Alex felt a pitting nausea. O’Malley wasn’t going away. He could hear the persistence in his voice. He angrily imagined calling him back, telling him to leave him the hell alone … for the sake of his daughter. The threat would make O’Malley disappear. A fantasy.
Everything would have to move faster now. He was on the threshold. He would not and could not be denied. Every hour and every day standing between him and the answer was precious, every minute wasted, a tragedy. He wished he could have canceled the salon to get on with things, but that was out of the question.

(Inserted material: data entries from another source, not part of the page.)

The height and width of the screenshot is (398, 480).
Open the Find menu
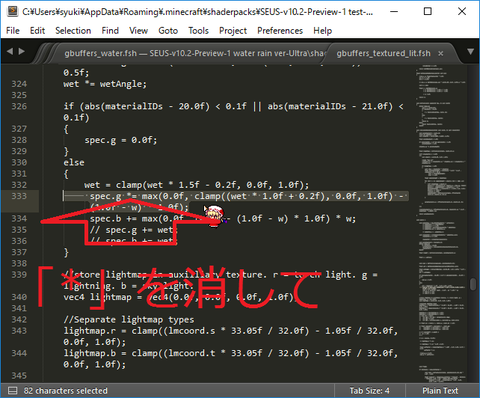tap(110, 31)
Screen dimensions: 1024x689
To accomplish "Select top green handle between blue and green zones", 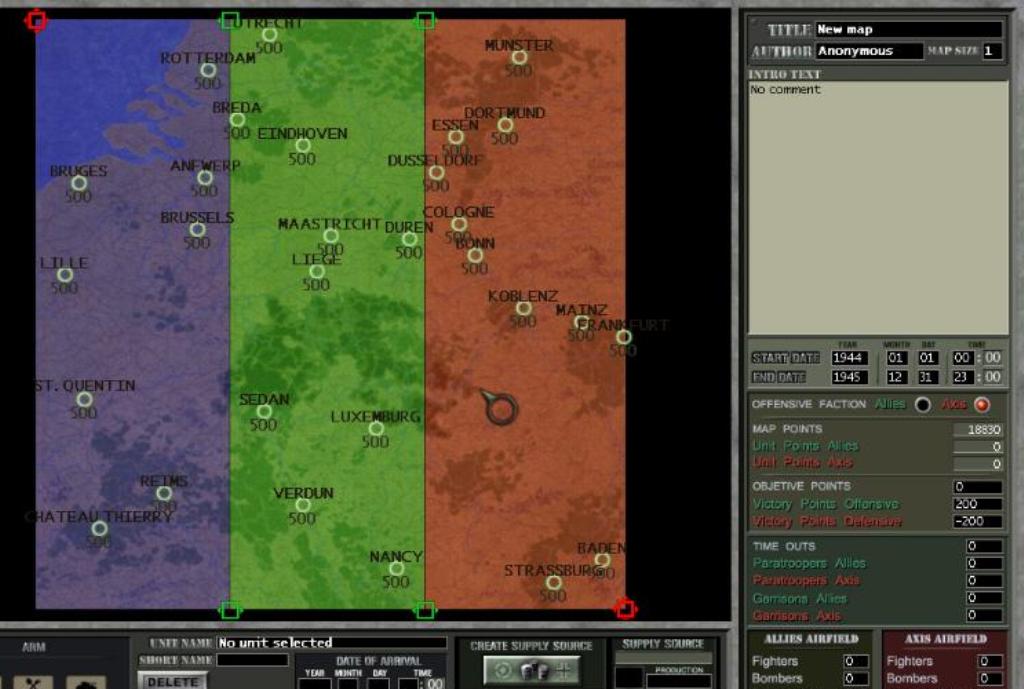I will coord(230,20).
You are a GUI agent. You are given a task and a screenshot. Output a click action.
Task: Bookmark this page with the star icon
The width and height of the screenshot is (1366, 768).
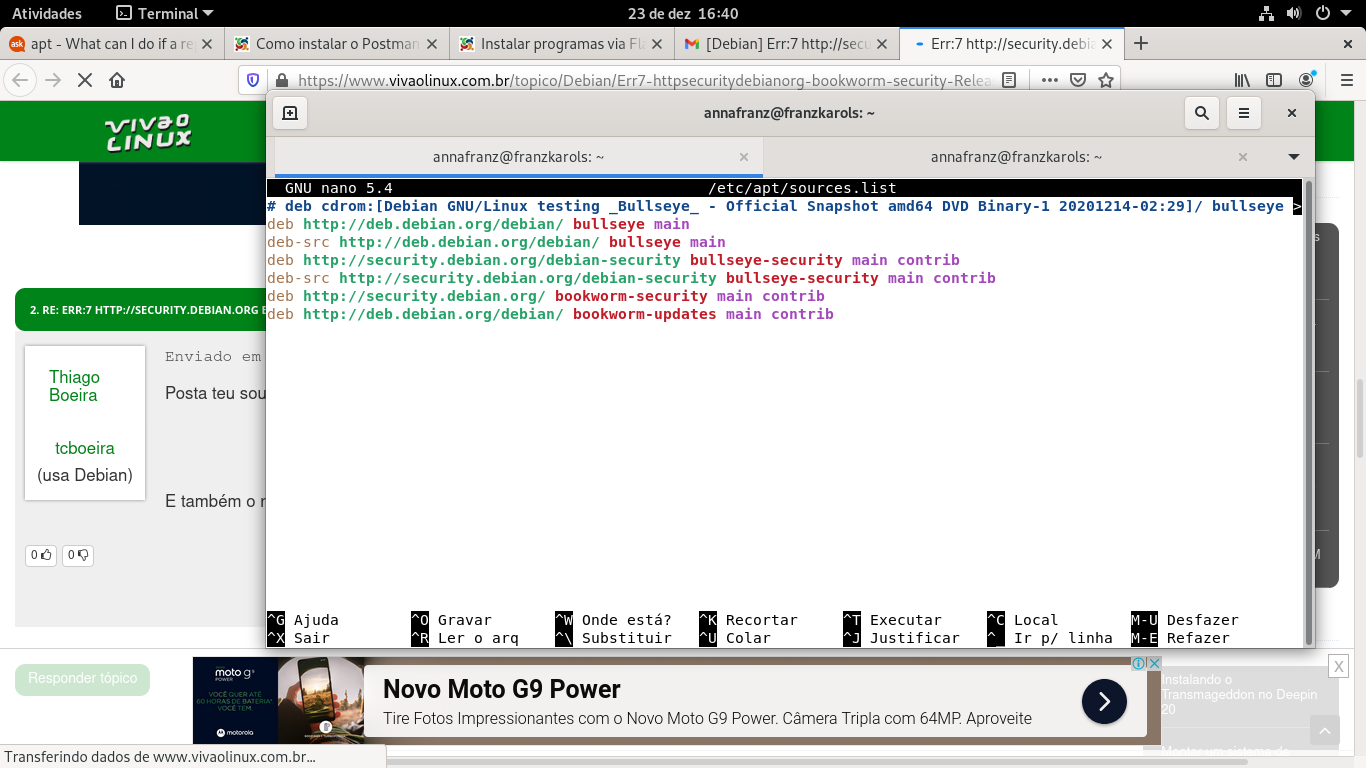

The others arrived in ones and twos.
Frank Sacco, his young pimply technician, came and sat by himself. He never interacted much, a fish out of water, and Alex had long regretted ever having invited him. It wasn’t a good idea to mix lab business with his other interests—especially now—but what was done was done; he couldn’t disinvite Frank, not without raising a red flag.
Larry Gelb, a cherubic philosophy professor from Brandeis, arrived with his much younger Korean girlfriend, a former student of his, and tossed his Che-style beret onto one of the cushions. Arthur Spangler, a curly-haired biochemist from Tufts Medical School with nineteenth-century mutton-chop sideburns, headed straight for the hummus and began making the rounds, curious if anyone had any spliffs. The room filled with old friends and academic colleagues from the elite colleges and universities in Boston, warmed by one another’s company and Alex’s patented bear hugs, which he meted out in a distracted way.